There has always been a sour whiff of conspiracy in the air too, of something being cooked up off-stage which meant that, when they came, Project Big Picture and the Super League were hardly a shock. Both have been comprehensively defeated, but the memories have not faded.


Woodward is going and his most obvious internal successor is either Arnold, Hemen Tseayo, the former JP Morgan colleague of Woodward recruited to be the club’s head of corporate finance, or chief financial officer Cliff Baty. But all three have a connection to the misadventures of the past six months that is impossible to ignore. The revenue that was projected and divided up in the tables in PBP’s appendices, the long months of secret Super League negotiations – none of these was Woodward’s work alone.

As for Joel Glazer taking a hands-on role himself in rebuilding trust, it feels unlikely. For around 72 hours he was vice-chairman of the European Super League. Against this grievous reputational crisis, Ole Gunnar Solskjaer has soldiered on as the single public-facing, high-profile United employee answering questions about the club’s role in a breakaway he would never have wanted. It has come just when Solskjaer has at last won a semi-final, and it might be possible to imagine United as a force in next season’s title race.

United’s brand in the great Ferguson years was that the rest of English football was largely an irrelevance, or to quote the banner: “Not arrogant, just better.” Although one suspects that Ferguson himself, a journeyman pro who worked his way up the coaching ladder from East Stirling, would never have seen it that way. The problem was that the Woodward regime gave the appearance of believing that nothing truly mattered beyond the gates of Old Trafford. How wrong that has proved to be. Perhaps Joel Glazer’s open letter to supporters will signal a beginning of co-operation with a disenchanted fan base, 16 years late, and maybe a roadmap out of this unhappy ownership to something better.

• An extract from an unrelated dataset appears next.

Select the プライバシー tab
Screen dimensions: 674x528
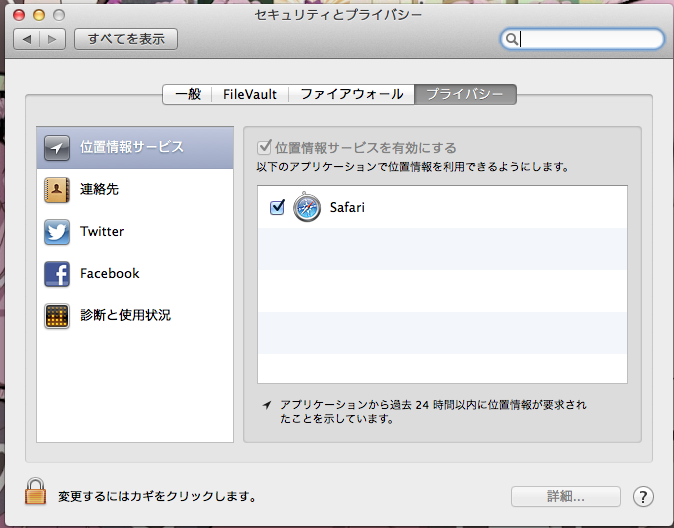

There must also be a relationship rebuilt with United’s fellow clubs at home and in Europe, and it is hard to see how one of Woodward’s deputies can be credible amid so much anger.

The appointment of a former player such as Edwin van der Sar, currently the Ajax chief executive, is one mooted solution, but no one should doubt the scale of this job. United should not just be a great competitive club, but a great leader in the English and European game. No one would suggest United being any less ruthless on the pitch and in the transfer market as they were under Ferguson, but as the game changes so rapidly they will also have to show some leadership in the wider game. To ask Solskjaer alone to carry that burden, as well as restore the team’s fortunes, feels absurd.

His complaint on Friday about the punishing scheduling of United’s four games in nine days would once have made those responsible a little uncomfortable. But his complaint about “people who sit behind a desk in suits” only served as a reminder of what the United suits – along with the rest of the rebels – tried to inflict on football. For the first time in its history the Premier League can afford not to care what the United manager thinks.

This is where United find themselves, as the most successful club in English football, approaching the 120th anniversary next year of the birth of the modern entity from Newton Heath’s railwaymen.

They were never liked by their rivals, but they were admired. Whoever inherits Woodward’s seat in the directors’ box will have to go a long way to reclaim that.